On connaît votre investissement pour l’écologie. Où en est-on entre écologie et sport ? Et quels vont être les prochains enjeux ?

Il y a plein de questions qui gravitent autour de ça. C’est une très bonne question parce que moi, ce qui m’intrigue en fait, c’est de savoir quelle sera la place du sport dans notre société. Est-ce que ça sera quelque chose qui sera encore un peu médiatisé ou pas ? Est ce qu’il n’y aura pas d’autres sujets plus importants à traiter ? Parce que la crise écologique sera tellement plus importante que finalement, le sport que l’on pratique pour le loisir, pour sa santé, pour le bien-être. Mais est-ce qu’il est encore une priorité dans notre société ? Si, comme le GIEC, nous annonce que d’ici à la fin du siècle, on est à +2°C. +2°C pour certaines personnes, ça ne paraît pas grand-chose. On porte une doudoune et hop. Mais, en fait, c’est plus compliqué que ça en a l’air. Et les +2°C, c’est depuis les niveaux préindustriels, donc c’est énorme la rapidité à laquelle la planète se réchauffe, ce qui engendre pas mal de perturbations au niveau de la biodiversité, de la faune, de la flore. On est directement impliqué dedans, puisque l’espèce humaine fait partie de ce milieu-là. On a bien vu ce que ça a donné cet été avec les sécheresses et les canicules. L’agriculture a grandement été affectée. La température a grimpé de 1,2°C depuis le niveau préindustriel. On va vers les deux degrés. Après que le GIEC ait revu ses prévisions, on va peut-être tendre vers 2,4°C supplémentaires.

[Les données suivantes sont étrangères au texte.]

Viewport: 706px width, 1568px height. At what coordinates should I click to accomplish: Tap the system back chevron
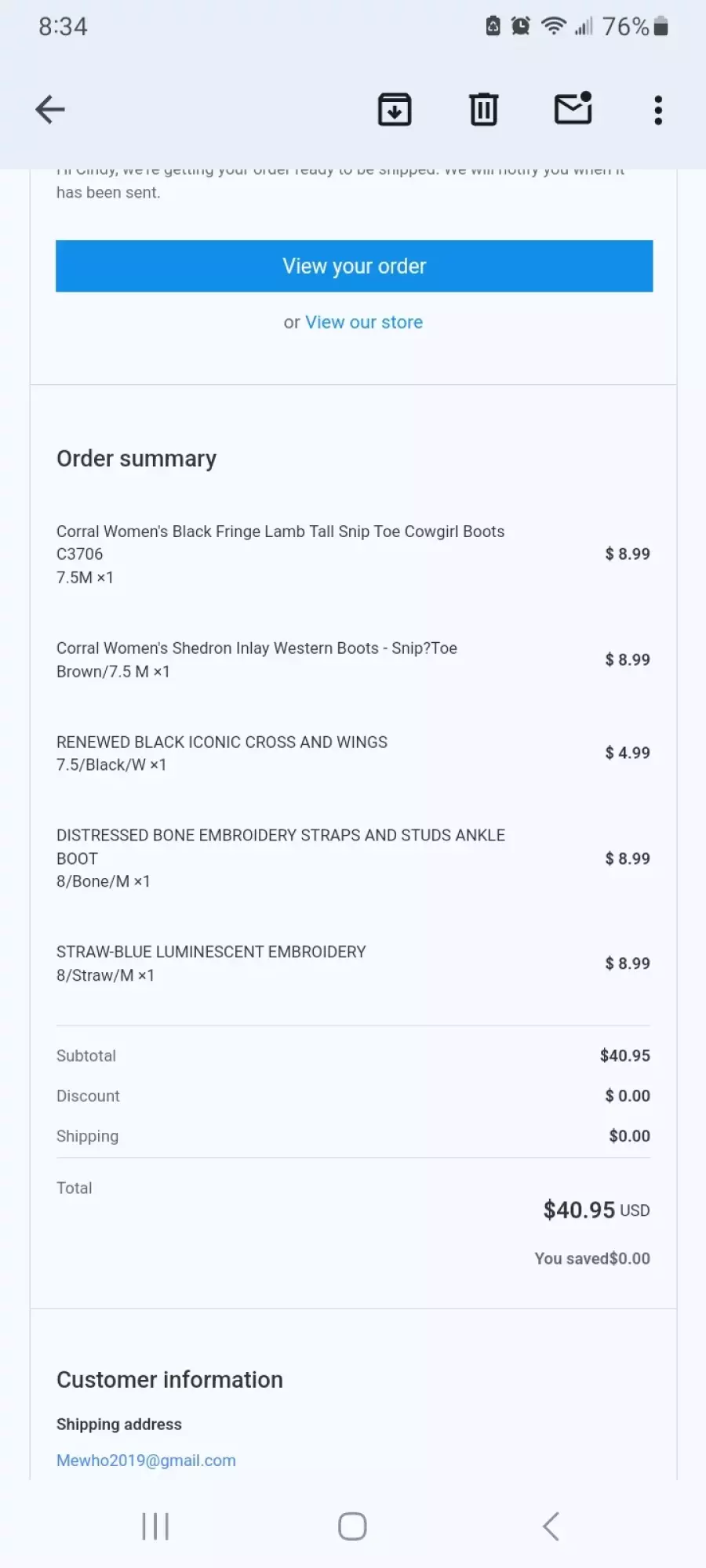point(551,1526)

« Une bonne tendance de fond chez les jeunes, notamment sur le sujet de l’écologie »

Dès lors, comment parvenir à concilier sport et environnement ?

Je vois que le sport m’a fait grandir en tant qu’individu. Grâce à cela, je me contente de choses plus simples. C’est là où son rôle est important dans l’éducation. Parce que finalement, on prend une paire de baskets, on prend son vélo, on va se dépenser. On n’est pas obligé d’aller consommer dans le centre commercial. Pour les déplacements aussi, c’est top parce que les déplacements, c’est aujourd’hui un domaine dans lequel beaucoup de gaz à effet de serre sont émis. Si on dispose de cette éducation et cette culture du sport, on va se déplacer au boulot à pied ou à vélo. Et c’est là où je me dis que, finalement, le sport a un rôle important. Je sais que le sport, c’est un bien-être, c’est une culture, c’est un mode de vie. Et puis il y a des à côtés, il n’y a pas que le physique. Il y a aussi tout ce qui tourne au niveau de l’alimentation. Et c’est vrai que les gens sportifs aiment bien prendre soin d’eux et privilégier l’alimentation bio. Et ça, se nourrir de manière bio, avec peu de pesticides, local et de saison, c’est bon pour l’empreinte carbone.

Est-ce que vous sentez que les jeunes sont de plus en plus impliqués dans l’écologie ?

D’après ce que j’entrevois de mon côté, oui. J’espère ne pas être dans un autre monde. Parfois, je me questionne « Est ce que je ne suis pas dans un microcosme ? », dans lequel finalement, tout le monde a compris et passe à l’acte. Il est difficile de connaître le pourcentage des personnes qui pensent que ce n’est pas un réel problème chez les jeunes ou chez d’autres, qui pensent qu’il faut que quiconque prenne conscience qu’il y a un gros problème de dérèglement climatique. C’est dur à savoir, mais en tout cas, des jeunes que je croise, j’ai l’impression qu’il y a une bonne tendance de fond, qu’il y a une prise de conscience. Après, entre la prise de conscience et le passage à l’acte, il y a un écart.

Comment avez-vous eu cette prise de conscience ?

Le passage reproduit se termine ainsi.